**Requirement**
Rewrite the records below with every "screenshot" changed to "screen capture" and all other text left as it is. Omit the pictures from your answer.

Item-finding records
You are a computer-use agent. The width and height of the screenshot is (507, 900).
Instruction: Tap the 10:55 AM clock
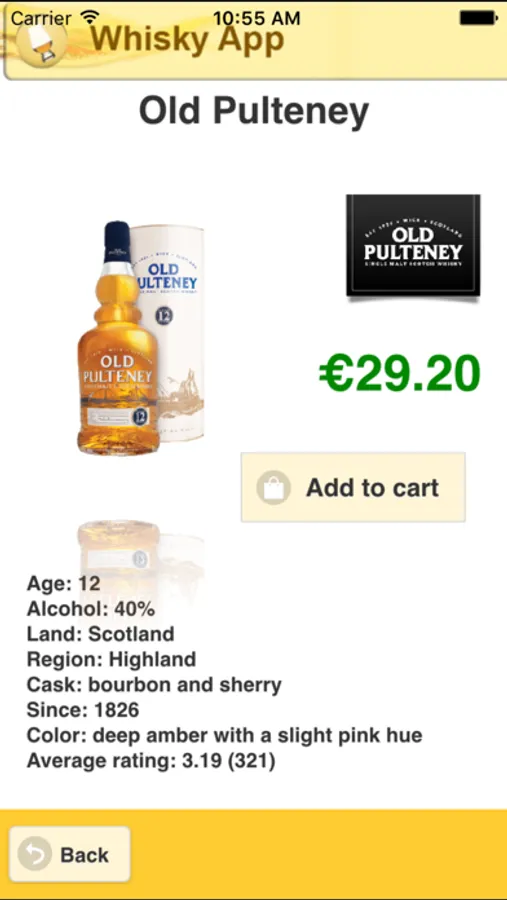tap(256, 18)
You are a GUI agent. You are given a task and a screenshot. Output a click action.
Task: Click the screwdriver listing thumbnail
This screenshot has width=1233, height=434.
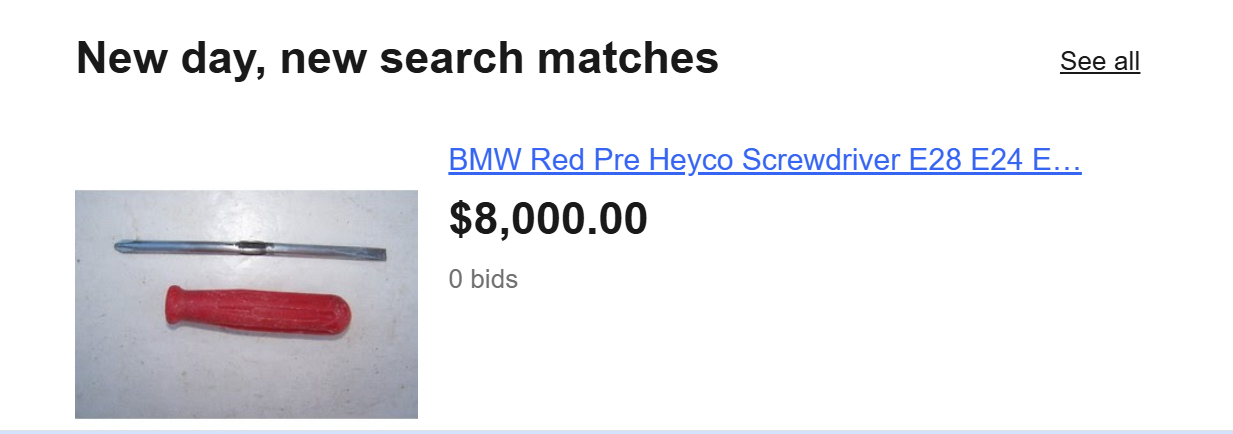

**The output**
You are a computer-use agent. The width and height of the screen capture is (507, 900).
Instruction: Tap the 10:55 AM clock
tap(256, 18)
You are a GUI agent. You are given a task and a screen capture. Output a click action.
Task: Click the screwdriver listing thumbnail
This screen capture has width=1233, height=434.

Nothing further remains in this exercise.